Purpose of the Study:

  • To evaluate the performance of the multilayer perceptron (MLP) algorithm using Raman spectroscopic data for diagnosing tuberculosis.
  • To differentiate between TB-positive, TB-negative, and healthy individuals based on blood serum analysis.
  • To assess the potential of Raman spectroscopy combined with artificial intelligence for real-time disease prediction.

Main Methods:

  • Analysis of blood serum samples from active TB patients, recovered (TB-negative) individuals, and healthy controls.
  • Utilized Raman spectroscopy to measure spectral data, focusing on peak intensities at specific Raman shifts (1001, 1152, 1282, 1430, 1475, 1690 cm⁻¹).
  • Employed a multilayer perceptron (MLP) artificial neural network algorithm for classification, validated using 5-fold cross-validation.

Main Results:

  • The MLP algorithm successfully classified samples based on differences in Raman peak intensities, correlating with biomolecular concentrations (e.g., phenylalanine, β-carotene, proteins).
  • Achieved sensitivity ranging from 62% to 92% and specificity ranging from 81% to 88% across different comparison groups (Control vs. TB+, Control vs. TB-, TB+ vs.

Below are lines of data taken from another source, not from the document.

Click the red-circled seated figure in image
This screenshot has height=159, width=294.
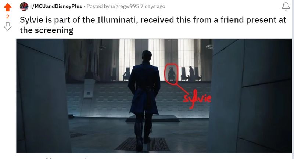[x=171, y=74]
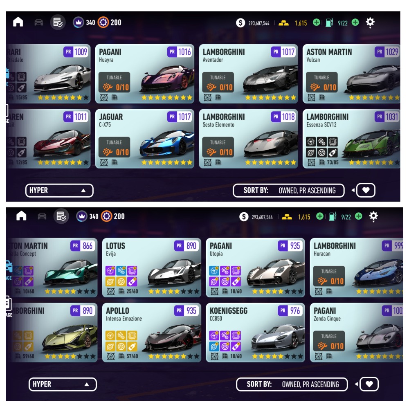
Task: Select the Koenigsegg CC850 car card
Action: pyautogui.click(x=255, y=333)
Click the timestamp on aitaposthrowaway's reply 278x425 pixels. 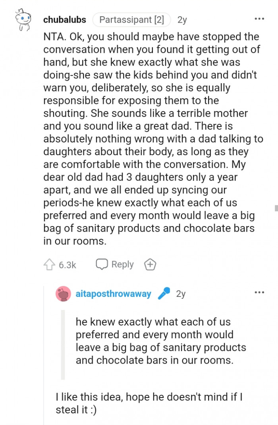tap(181, 294)
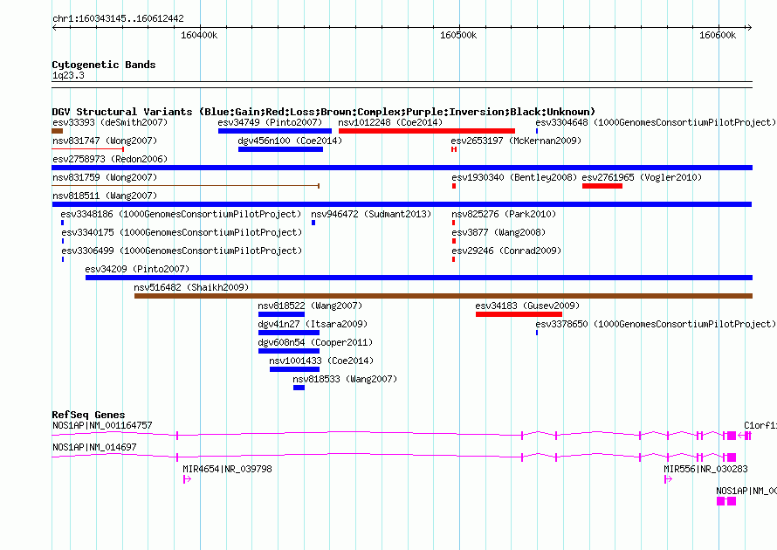Click the NOS1AP NM_014697 transcript label
The height and width of the screenshot is (550, 777).
coord(94,447)

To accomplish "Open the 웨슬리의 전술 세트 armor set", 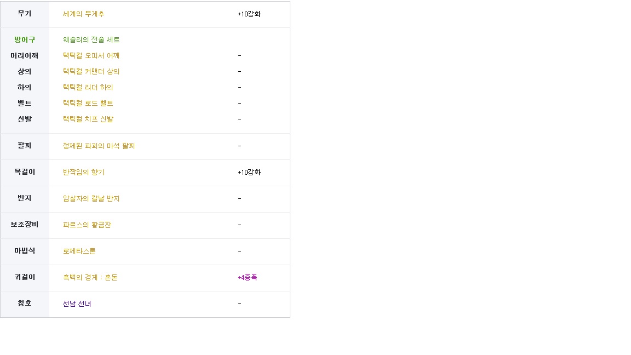I will point(91,40).
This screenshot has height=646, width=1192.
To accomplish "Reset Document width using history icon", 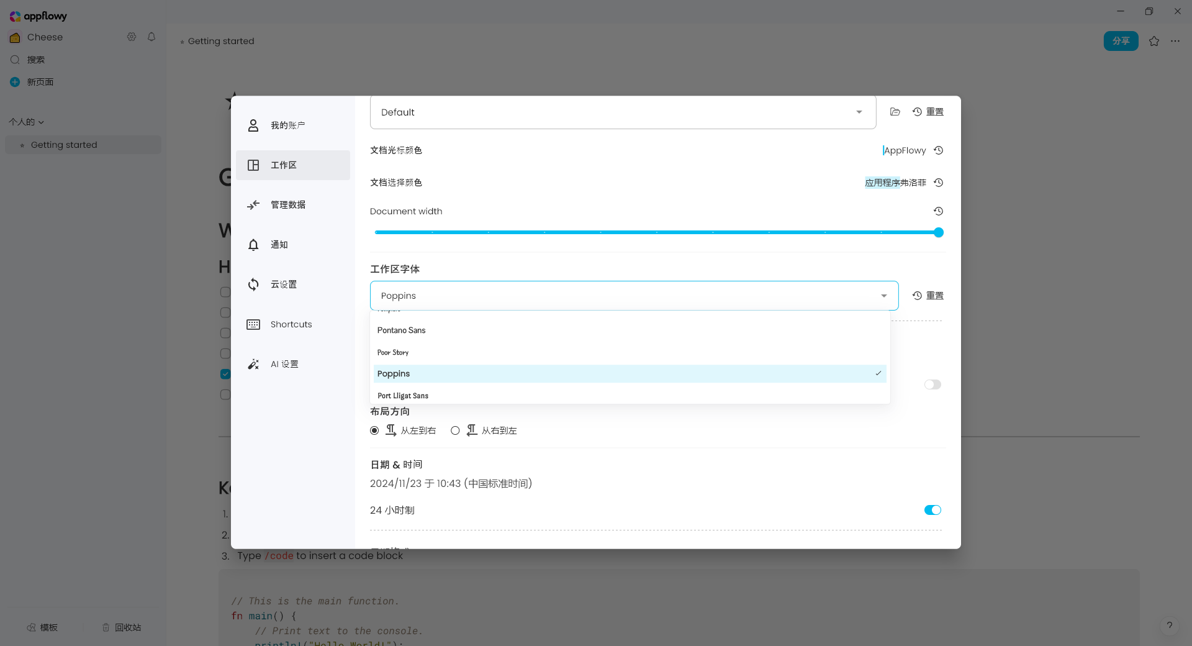I will click(x=938, y=211).
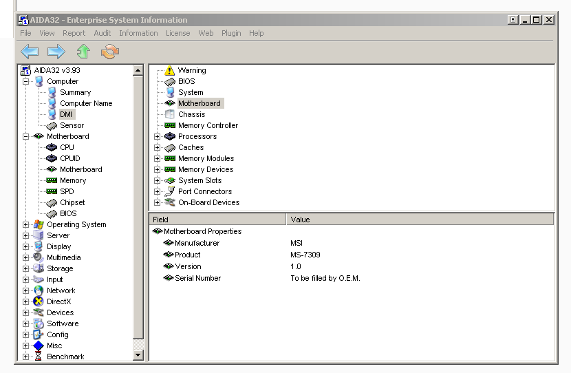Open the Plugin menu

[231, 33]
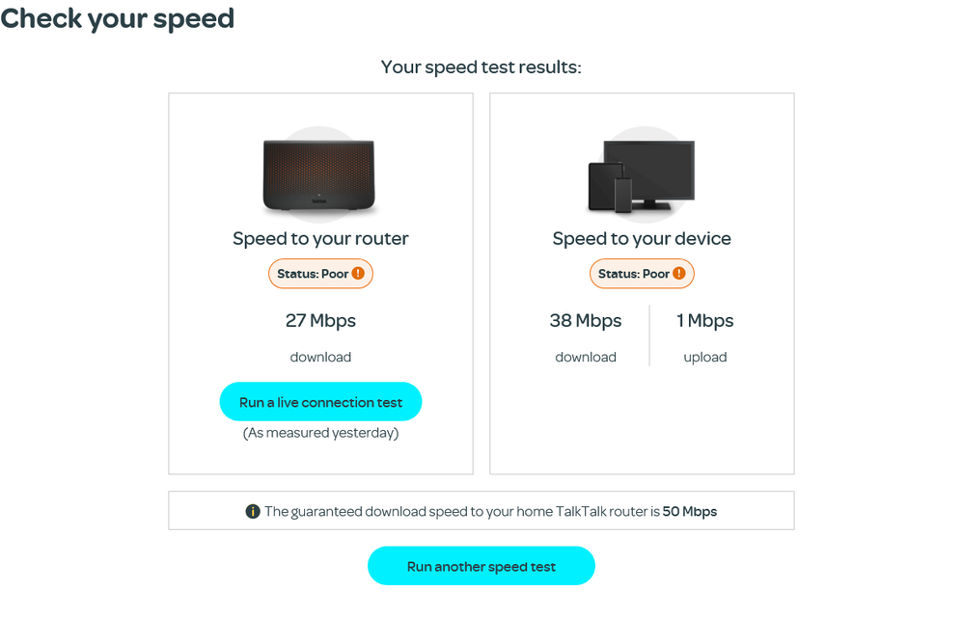Click the router image icon
963x617 pixels.
(x=319, y=175)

TB-).
  • Demonstrated the model's ability to distinguish between the different sample groups based on spectral signatures.

Conclusions:

  • Raman spectroscopy, when integrated with statistical algorithms like MLP, shows significant potential for the rapid diagnosis of tuberculosis.
  • The developed model provides a feasible approach for real-time prediction of unknown samples after training.
  • This technique offers a promising non-invasive diagnostic tool for infectious diseases, potentially improving early detection rates.